▸ Work task:
Begin at the top of the listing below. Write each line out exactly, ending with the line that holds "Task: Hide attachPoint3 using its eye icon".

▸ Records for this task:
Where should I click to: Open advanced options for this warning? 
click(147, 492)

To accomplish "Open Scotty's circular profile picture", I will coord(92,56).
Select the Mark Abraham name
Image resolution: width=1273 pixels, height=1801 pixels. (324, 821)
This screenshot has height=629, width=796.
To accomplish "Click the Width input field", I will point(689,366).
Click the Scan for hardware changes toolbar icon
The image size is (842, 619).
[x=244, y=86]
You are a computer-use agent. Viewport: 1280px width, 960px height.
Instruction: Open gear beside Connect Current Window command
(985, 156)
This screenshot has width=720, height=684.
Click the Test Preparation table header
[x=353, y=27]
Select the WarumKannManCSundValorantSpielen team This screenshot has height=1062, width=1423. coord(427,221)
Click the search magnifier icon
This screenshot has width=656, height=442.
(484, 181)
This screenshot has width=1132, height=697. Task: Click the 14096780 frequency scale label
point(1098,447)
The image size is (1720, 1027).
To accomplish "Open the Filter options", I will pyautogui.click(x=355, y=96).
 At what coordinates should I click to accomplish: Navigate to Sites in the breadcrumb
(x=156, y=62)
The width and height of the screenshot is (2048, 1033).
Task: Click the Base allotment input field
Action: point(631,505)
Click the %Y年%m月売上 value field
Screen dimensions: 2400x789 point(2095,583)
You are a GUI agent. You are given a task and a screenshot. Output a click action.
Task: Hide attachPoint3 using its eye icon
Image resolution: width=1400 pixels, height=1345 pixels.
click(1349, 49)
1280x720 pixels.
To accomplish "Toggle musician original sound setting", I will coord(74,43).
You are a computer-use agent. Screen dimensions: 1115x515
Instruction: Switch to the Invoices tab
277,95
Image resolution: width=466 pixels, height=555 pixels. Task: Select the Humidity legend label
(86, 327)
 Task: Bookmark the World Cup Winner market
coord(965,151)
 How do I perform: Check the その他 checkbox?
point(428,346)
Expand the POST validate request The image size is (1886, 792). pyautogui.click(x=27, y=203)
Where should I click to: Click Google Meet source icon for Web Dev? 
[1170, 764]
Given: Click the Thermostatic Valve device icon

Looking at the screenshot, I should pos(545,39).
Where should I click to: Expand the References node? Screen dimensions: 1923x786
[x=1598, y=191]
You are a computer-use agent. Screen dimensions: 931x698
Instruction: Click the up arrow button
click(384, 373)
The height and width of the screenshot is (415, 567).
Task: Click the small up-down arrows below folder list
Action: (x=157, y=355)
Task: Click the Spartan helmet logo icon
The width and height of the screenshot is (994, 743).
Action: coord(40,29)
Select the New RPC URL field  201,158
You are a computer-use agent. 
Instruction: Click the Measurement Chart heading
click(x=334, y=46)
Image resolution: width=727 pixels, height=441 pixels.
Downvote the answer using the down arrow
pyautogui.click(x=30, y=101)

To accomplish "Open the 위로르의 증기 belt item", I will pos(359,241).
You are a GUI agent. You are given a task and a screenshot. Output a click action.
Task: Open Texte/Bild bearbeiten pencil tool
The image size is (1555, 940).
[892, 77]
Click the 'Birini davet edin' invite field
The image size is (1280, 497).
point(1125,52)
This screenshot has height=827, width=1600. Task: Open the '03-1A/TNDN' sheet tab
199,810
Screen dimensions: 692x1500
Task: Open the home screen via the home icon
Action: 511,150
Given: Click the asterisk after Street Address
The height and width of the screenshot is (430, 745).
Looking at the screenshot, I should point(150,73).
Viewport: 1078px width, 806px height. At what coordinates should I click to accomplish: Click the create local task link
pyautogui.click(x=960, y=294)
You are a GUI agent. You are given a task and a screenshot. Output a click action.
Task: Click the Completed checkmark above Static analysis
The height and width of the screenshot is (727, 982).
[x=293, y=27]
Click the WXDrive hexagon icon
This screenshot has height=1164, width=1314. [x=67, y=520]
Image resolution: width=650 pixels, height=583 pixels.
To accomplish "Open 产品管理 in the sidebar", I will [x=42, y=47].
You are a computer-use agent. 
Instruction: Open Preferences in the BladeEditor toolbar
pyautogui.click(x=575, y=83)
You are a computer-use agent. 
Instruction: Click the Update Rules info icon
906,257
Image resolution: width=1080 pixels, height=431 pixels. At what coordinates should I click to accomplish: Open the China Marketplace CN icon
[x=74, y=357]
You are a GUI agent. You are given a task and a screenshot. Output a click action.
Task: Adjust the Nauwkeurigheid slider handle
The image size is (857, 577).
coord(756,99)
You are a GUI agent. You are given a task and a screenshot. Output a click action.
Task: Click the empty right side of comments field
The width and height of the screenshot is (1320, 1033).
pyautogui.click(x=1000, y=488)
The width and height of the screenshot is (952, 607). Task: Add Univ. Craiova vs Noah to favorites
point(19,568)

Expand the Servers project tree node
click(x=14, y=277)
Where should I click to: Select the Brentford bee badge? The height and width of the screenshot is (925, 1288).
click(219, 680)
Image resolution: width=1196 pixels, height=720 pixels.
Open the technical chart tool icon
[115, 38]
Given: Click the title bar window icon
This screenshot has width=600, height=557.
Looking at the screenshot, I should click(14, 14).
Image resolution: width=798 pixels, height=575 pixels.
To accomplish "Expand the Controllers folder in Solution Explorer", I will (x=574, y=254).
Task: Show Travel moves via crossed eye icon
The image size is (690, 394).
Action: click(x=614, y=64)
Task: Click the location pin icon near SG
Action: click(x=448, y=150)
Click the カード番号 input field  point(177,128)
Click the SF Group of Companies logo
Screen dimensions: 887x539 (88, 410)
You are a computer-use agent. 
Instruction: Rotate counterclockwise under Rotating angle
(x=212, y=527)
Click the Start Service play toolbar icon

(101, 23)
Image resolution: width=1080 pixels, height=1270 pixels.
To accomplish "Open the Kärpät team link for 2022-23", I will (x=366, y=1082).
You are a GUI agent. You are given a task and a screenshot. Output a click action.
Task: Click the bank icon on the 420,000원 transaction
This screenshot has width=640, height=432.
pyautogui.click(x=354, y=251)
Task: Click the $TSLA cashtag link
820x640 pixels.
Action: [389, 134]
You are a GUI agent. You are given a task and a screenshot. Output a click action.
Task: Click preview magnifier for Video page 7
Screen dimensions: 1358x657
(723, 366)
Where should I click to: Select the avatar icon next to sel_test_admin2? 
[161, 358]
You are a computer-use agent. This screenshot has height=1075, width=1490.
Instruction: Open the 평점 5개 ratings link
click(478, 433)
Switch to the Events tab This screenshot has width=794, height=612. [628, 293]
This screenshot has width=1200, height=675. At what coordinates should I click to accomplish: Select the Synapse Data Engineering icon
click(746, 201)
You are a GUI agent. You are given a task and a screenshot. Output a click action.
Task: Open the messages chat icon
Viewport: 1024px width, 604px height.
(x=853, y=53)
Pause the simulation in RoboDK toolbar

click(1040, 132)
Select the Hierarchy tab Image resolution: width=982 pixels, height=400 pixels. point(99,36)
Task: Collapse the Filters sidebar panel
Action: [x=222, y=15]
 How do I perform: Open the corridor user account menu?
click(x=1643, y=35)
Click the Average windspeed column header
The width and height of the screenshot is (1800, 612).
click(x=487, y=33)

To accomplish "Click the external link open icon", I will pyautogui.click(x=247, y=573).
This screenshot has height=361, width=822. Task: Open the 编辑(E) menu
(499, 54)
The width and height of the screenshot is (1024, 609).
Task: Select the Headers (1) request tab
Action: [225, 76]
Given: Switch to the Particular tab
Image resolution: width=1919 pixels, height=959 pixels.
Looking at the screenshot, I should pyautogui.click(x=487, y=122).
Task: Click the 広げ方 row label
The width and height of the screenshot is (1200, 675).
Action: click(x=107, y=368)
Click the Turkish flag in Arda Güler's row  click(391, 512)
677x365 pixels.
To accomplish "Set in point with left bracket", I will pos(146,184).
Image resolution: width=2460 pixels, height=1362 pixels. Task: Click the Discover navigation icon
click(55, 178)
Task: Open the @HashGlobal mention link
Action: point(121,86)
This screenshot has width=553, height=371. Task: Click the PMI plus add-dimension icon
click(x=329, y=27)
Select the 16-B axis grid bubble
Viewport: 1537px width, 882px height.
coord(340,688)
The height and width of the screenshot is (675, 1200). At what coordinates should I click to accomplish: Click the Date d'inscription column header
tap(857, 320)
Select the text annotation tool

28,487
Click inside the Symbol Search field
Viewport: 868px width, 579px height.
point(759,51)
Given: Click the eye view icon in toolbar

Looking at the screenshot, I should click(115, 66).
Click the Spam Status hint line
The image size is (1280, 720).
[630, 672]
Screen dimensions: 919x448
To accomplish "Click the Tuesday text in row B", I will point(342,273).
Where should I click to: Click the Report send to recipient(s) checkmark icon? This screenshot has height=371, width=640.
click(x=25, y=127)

▸ Solution below:
Where should I click to: Open advanced options for this warning? 
click(147, 492)

To accomplish "Open Scotty's circular profile picture", I will coord(92,56).
Select the Mark Abraham name
Image resolution: width=1273 pixels, height=1801 pixels. (324, 821)
This screenshot has height=629, width=796.
To accomplish "Click the Width input field", I will point(689,366).
Click the Scan for hardware changes toolbar icon
The image size is (842, 619).
[x=244, y=86]
You are a computer-use agent. Viewport: 1280px width, 960px height.
Instruction: Open gear beside Connect Current Window command
(985, 156)
This screenshot has width=720, height=684.
Click the Test Preparation table header
[x=353, y=27]
Select the WarumKannManCSundValorantSpielen team This screenshot has height=1062, width=1423. coord(427,221)
Click the search magnifier icon
This screenshot has width=656, height=442.
(484, 181)
This screenshot has width=1132, height=697. Task: Click the 14096780 frequency scale label
point(1098,447)
The image size is (1720, 1027).
To accomplish "Open the Filter options", I will pyautogui.click(x=355, y=96).
 At what coordinates should I click to accomplish: Navigate to Sites in the breadcrumb
(x=156, y=62)
The width and height of the screenshot is (2048, 1033).
Task: Click the Base allotment input field
Action: point(631,505)
Click the %Y年%m月売上 value field
Screen dimensions: 2400x789 point(2095,583)
You are a GUI agent. You are given a task and a screenshot. Output a click action.
Task: Hide attachPoint3 using its eye icon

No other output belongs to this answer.